By PHILLIPE AND JORGE
July 25, 2007 3:44:56 PM
We all know that the list of bad results emanating from the Bush administration’s poorly conceived and even more poorly executed foreign policy and “War on Terror” is long and growing longer. That these acts that have eroded and badly damaged the heretofore deserved reputation that this country has long enjoyed in many quarters, as a source of freedom and fairness in the world, is truly infuriating (and simultaneously, depressing).
A front page story in Monday’s New York Times touches on one such issue — Guantanamo Bay. When one mentions our military base in Cuba, a number of thoughts come to mind. One is the torture. Torture — not “aggressive interrogation techniques.” Using the bullshit phrase “aggressive interrogation techniques” is, to P&J, a bit like the constant referencing of “the N-word” regarding last week’s Papeet-gate saga.
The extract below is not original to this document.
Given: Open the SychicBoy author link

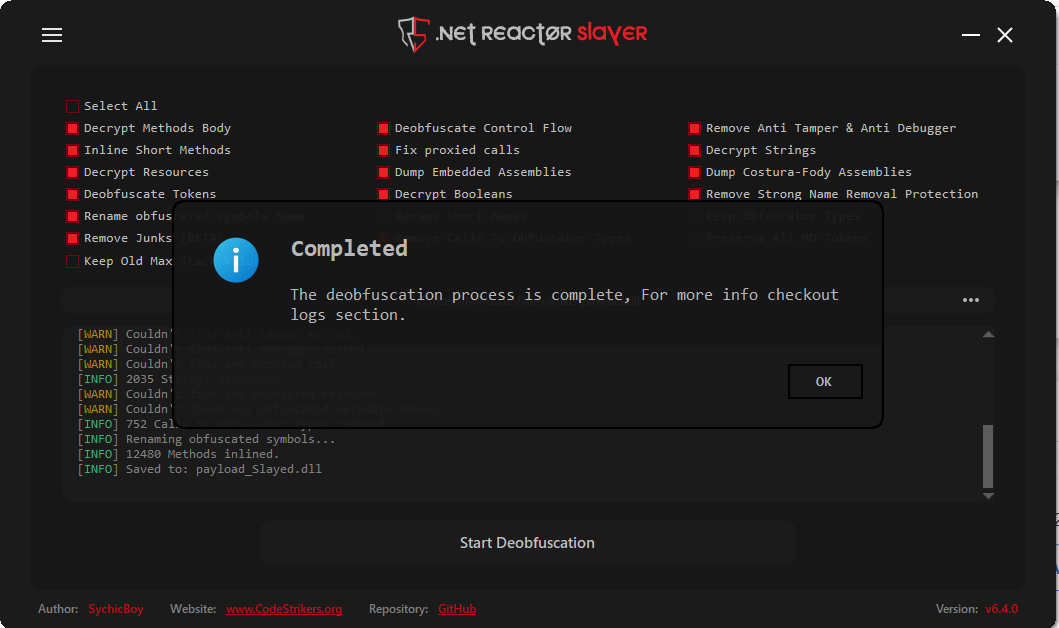Looking at the screenshot, I should 116,609.
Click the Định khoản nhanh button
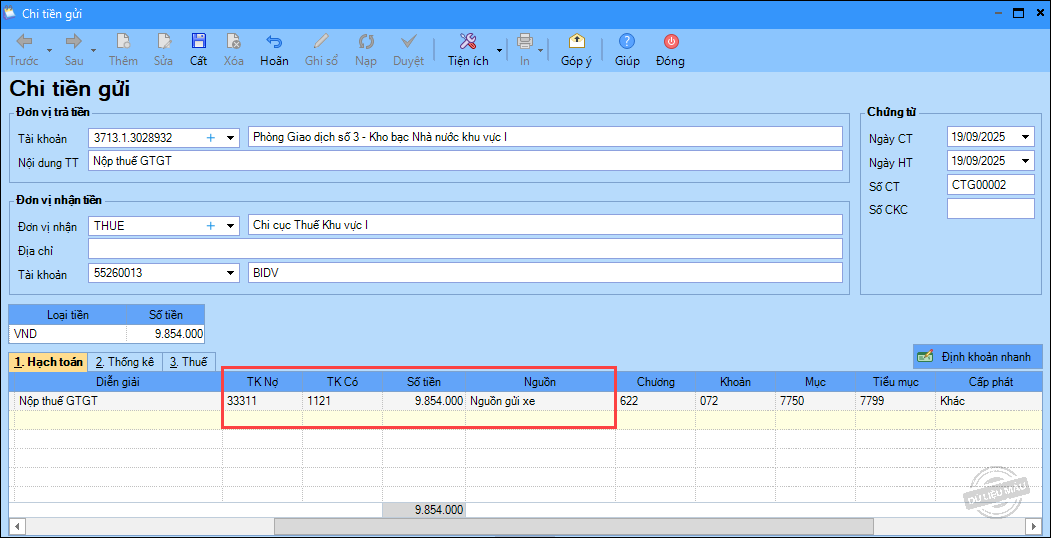The image size is (1051, 538). [978, 356]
The word is “nigger.” The administration of George W. Bush sanctions torturing human beings in the name of the United States of America, and then says it’s not torture.
Apparently, the belief is that the American public has become so incredibly dumbed-down that it’ll believe up is down, two and two is five, and torture is merely an “aggressive” technique.
More so than torture, one associates Guantanamo with a broad suspension of civil liberties; people being held indefinitely without charge; the presumption of guilt, rather than innocence; paper-thin evidence that cannot be challenged; and detainees being regularly denied access to legal representation. In other words, this is the sort of hell we have come to associate with despotic regimes, totalitarian governments, and the oeuvre of Franz Kafka. And we’re running this show, the liberty-and-justice-for-all gang, the U.S. of A.